You COULD do this. If you appliances were built to use DC. Which they aren't. Since houses are wired for AC, the appliance manufacturers design and build to use AC. That's the main thing holding you back.
There are standards in different parts of the world for what AC power should look like (120 Volts @ 60 Hz for US, 220 Volts @ 50 Hz for Europe, as examples) and light bulbs, vacuum cleaners, TVs, computers, etc. are manufactured to those standards. So far as I know, there is no internationally-recognized standard for DC. Ergo, good luck finding appliances which will use DC power distribution. There are a few which use 12 Volts DC, meant to be used in vehicles and boats, but they're pretty limited.
I've long thought it would be ideal to wire a house for 500 Volts DC and have point-of-use inverters which could produce whatever you want. 500 Volts would allow you to supply any of your existing loads with the same wiring (wire cross-section limits the amps; higher voltage = lower amps for a given load so the wires could handle AT LEAST as much as before). 500 VDC is also the maximum specification for electric vehicle quick-charging that I'm aware of.

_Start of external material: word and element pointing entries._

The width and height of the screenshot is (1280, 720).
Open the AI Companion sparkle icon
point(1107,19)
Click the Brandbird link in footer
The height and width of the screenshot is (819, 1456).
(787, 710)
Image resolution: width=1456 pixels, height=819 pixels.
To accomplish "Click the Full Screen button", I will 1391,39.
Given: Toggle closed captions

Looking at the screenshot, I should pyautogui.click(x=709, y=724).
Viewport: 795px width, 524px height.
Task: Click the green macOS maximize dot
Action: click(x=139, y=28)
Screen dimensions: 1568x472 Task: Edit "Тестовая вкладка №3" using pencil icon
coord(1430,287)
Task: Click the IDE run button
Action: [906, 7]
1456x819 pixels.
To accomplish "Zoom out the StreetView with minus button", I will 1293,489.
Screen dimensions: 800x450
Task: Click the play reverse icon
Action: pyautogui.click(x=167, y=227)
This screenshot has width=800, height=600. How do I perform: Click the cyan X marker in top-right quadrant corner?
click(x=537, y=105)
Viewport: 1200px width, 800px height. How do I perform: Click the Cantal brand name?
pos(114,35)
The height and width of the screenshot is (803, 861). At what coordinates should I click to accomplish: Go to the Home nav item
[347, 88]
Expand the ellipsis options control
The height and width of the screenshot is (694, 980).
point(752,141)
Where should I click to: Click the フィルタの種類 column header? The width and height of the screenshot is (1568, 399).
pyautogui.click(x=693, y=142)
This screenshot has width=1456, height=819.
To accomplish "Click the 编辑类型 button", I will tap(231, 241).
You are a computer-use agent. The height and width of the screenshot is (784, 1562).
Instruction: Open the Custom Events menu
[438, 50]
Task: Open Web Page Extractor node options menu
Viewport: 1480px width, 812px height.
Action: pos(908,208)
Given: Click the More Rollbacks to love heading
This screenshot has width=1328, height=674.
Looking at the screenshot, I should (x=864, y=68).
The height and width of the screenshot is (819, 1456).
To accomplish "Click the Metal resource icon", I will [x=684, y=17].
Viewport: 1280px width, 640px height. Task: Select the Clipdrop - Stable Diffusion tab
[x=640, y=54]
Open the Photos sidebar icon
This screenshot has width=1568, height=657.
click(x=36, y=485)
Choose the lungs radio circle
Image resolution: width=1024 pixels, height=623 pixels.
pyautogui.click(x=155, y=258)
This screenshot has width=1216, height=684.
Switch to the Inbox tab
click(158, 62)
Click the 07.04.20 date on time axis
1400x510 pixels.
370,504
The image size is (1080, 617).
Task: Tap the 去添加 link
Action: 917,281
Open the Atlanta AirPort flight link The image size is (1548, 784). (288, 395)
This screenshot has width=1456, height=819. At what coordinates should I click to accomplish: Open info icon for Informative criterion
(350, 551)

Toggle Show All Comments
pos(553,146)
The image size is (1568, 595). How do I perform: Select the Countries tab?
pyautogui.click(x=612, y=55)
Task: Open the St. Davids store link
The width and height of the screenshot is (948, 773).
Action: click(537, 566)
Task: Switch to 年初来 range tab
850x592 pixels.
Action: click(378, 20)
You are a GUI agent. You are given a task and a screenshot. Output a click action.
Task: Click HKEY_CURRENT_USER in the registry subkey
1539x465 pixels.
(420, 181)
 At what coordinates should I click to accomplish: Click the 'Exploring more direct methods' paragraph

If you were supplying 500 VDC through the house, a PWM circuit, an IGBT and an H-bridge would be enough to invert it into any AC voltage < 353 Volts. If we create AC at the point-of-use, for one plugin, not for the whole house, the components for that could be much smaller-scale and cheaper. Yes, you'd be putting one or two of these in each socket, which would drive up the total cost. But it would be possible to plug in that made-for-the-USA stereo next to the made-for-Europe lamp (or vice versa). Or, a variation on that device in the socket could supply the DC your laptop, flat-screen TV, etc. needs, directly, without converting DC -> AC -> back to DC again with the power brick. Arguably, converting high-voltage DC to low-voltage DC would be more efficient than that process. And "efficient" is the name of the game when you're running off photovoltaic panels or a battery backup.
Some years ago, I was reading an article by someone who dual-wired their house for the usual 120 VAC @ 60 Hz (USA) and 48 VDC. He was off-grid, routinely adding more loads and was trying to avoid spending money for a new, higher-capacity inverter, more batteries and more solar panels. He selected 48 VDC because he could get simple, resistor-based step-down converters for other DC devices. His answering machine ran off stepped-down DC, instead of a "wall wart" plugged into AC. Ditto for his laptop. His motion-detecting security lights used both; the motion detector was wired to stepped-down DC (yes, he had to crack the case and modify it himself) and the lighting used AC. Switching various things to DC was efficient enough that his existing battery pack lasted significantly longer and he was able to stay with his existing inverter and solar array. The resulting system, while more complex, was more efficient. This sounds like the sort of thing you're asking about.
Houses use AC because it was easier to make step-up/down transformers for AC back when all this infrastructure started to be built. At least one person has referenced the War of the Currents. Westinghouse and Tesla (proponents of AC) won over Edison (proponent of DC) because the ease of AC voltage step-up/down made it efficient and comparatively cheap to build a few power plants and distribute high-voltage power all over creation, then step it down to usable levels closer to point-of-use. DC required that the power be produced very locally, as stepping it up/down was difficult. Back then, stepping DC up meant you had a low-voltage motor turning a high-voltage generator. They didn't have semiconductor-based, solid-state switching in those days.